* [Stored data entries]:
╔══

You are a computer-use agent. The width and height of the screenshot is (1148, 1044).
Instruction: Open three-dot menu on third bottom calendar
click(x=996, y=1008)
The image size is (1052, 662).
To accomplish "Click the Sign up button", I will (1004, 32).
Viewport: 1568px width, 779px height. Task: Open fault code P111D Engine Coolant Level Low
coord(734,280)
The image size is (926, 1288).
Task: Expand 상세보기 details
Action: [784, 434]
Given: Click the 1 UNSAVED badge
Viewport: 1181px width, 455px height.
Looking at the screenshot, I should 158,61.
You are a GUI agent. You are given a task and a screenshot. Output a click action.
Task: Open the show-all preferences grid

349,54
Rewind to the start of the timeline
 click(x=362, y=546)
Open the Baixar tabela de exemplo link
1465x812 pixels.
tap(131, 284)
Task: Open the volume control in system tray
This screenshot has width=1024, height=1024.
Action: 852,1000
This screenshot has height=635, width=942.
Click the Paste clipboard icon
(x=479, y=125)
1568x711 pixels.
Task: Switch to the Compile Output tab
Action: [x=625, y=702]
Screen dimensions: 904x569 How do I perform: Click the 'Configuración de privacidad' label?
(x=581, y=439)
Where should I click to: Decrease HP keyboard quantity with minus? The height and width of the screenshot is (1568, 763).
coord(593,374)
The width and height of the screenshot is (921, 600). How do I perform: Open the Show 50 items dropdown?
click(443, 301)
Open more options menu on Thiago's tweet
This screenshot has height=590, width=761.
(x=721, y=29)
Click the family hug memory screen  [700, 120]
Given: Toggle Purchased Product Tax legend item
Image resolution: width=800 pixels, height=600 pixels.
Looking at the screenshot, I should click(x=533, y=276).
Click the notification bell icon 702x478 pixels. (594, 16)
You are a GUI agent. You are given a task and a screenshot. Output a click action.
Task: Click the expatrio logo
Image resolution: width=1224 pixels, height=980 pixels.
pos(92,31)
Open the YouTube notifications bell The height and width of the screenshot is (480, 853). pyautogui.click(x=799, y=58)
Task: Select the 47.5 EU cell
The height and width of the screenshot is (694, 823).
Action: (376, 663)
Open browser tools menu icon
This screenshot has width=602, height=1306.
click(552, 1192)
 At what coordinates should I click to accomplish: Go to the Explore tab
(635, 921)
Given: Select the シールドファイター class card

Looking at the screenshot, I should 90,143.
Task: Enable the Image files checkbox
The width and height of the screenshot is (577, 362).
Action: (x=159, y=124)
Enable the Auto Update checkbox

╚══

* [Problem]: A single number is the whole answer: report how many lines in the data above include the word "bell".

* [Exercise solution]: 2